§ **Task requirements**
Return the entries from the line with "The width and" up to and including the line with "point(756,47)", repeating each line without changes.
--- START Data section ---
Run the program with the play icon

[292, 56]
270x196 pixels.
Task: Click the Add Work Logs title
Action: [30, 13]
--- END Data section ---
--- START Data section ---
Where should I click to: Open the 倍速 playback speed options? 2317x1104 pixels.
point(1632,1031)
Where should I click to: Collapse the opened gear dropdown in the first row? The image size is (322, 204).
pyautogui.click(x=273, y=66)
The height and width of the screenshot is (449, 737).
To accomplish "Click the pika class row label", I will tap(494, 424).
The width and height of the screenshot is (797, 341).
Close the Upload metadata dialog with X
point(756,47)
--- END Data section ---
--- START Data section ---
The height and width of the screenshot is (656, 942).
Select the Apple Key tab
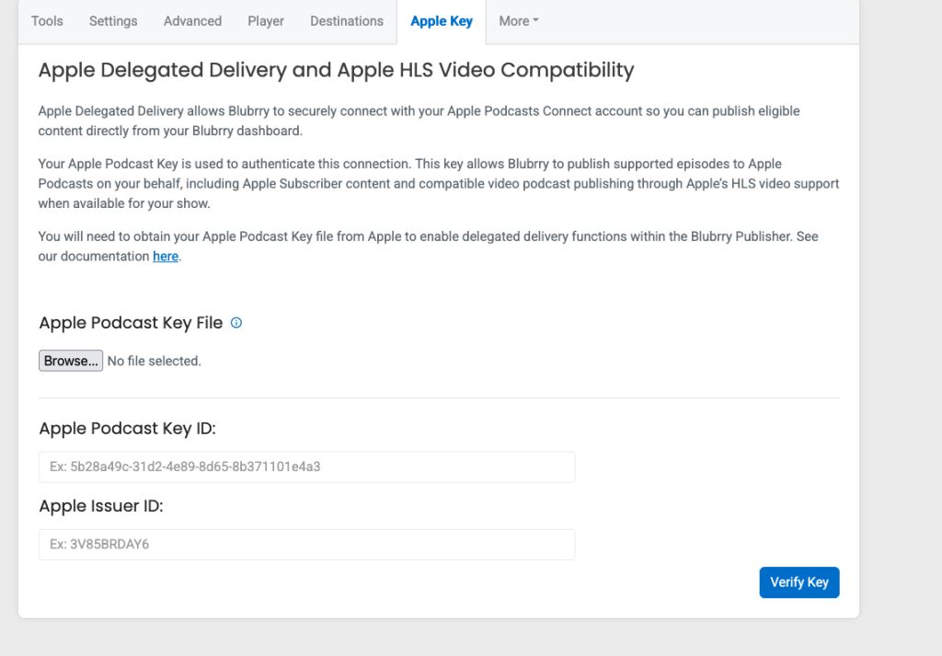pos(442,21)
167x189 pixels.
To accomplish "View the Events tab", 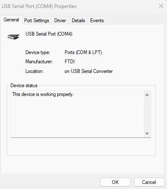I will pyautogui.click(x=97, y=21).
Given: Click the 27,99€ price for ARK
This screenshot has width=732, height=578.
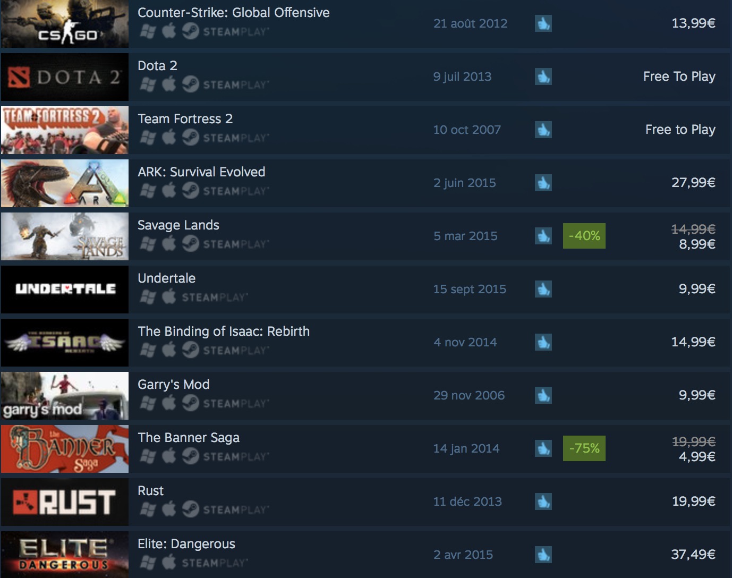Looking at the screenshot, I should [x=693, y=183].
--- END Data section ---
§ **Solution below**
The width and height of the screenshot is (797, 341).
Close the Upload metadata dialog with X
point(756,47)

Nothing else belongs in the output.